Polycomb-mediated repression of EphrinA5 promotes growth and invasion of glioblastoma

Glioblastoma (GBM) is the most common and most aggressive intrinsic brain tumour in adults. Integrated transcriptomic and epigenomic analyses of glioblastoma initiating cells (GIC) in a mouse model uncovered a novel epigenetic regulation of EfnA5. In this model, Bmi1 enhances H3K27me3 at the EfnA5 locus and reinforces repression of selected target genes in a cellular context dependent fashion. EfnA5 mediate Bmi1-dependent proliferation and invasion in vitro and tumour formation in an allograft model. Importantly, we show that this novel Polycomb feed-forward loop is also active in human GIC and we provide preclinical evidence of druggability of EFNA5 in GBM xenografts overexpressing BMI1. Overall design: H3K27me3-ChIPSeq: 1 Control NSC, 1 Bmi1over NSC, 1 GIC. RNASeq: 2 replicas of control NSC, 2 replicas of Bmi1over NSC, 2 replicas of GIC.

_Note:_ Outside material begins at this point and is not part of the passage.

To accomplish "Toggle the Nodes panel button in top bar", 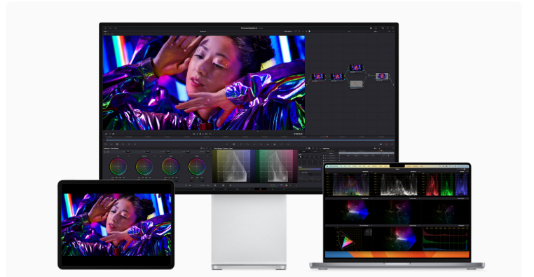I will click(383, 28).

胶质母细胞瘤（Glioblastoma, GBM）是成人中最常见且侵袭性最强的原发性脑肿瘤。本研究通过对小鼠模型中的胶质瘤起始细胞（glioblastoma initiating cells, GIC）开展整合转录组与表观基因组分析，揭示了EfnA5的新型表观调控机制。在此模型中，Bmi1可增强EfnA5基因座处的H3K27me3修饰，并以细胞情境依赖的方式强化对特定靶基因的转录抑制。EfnA5介导了体外实验中Bmi1依赖的细胞增殖与侵袭能力，以及同种异体移植模型中的肿瘤形成能力。值得注意的是，本研究证实这一新型多梳蛋白（Polycomb）前馈环路在人类胶质瘤起始细胞中同样具有活性，并为过表达BMI1的GBM异种移植模型中EFNA5的成药性提供了临床前证据。整体实验设计： H3K27me3染色质免疫沉淀测序（H3K27me3-ChIPSeq）：1份对照神经干细胞（Neural Stem Cell, NSC）、1份过表达Bmi1的神经干细胞（Bmi1over NSC）、1份胶质瘤起始细胞（GIC）。 RNA测序（RNASeq）：2份对照神经干细胞生物学重复样本、2份过表达Bmi1的神经干细胞生物学重复样本、2份胶质瘤起始细胞生物学重复样本。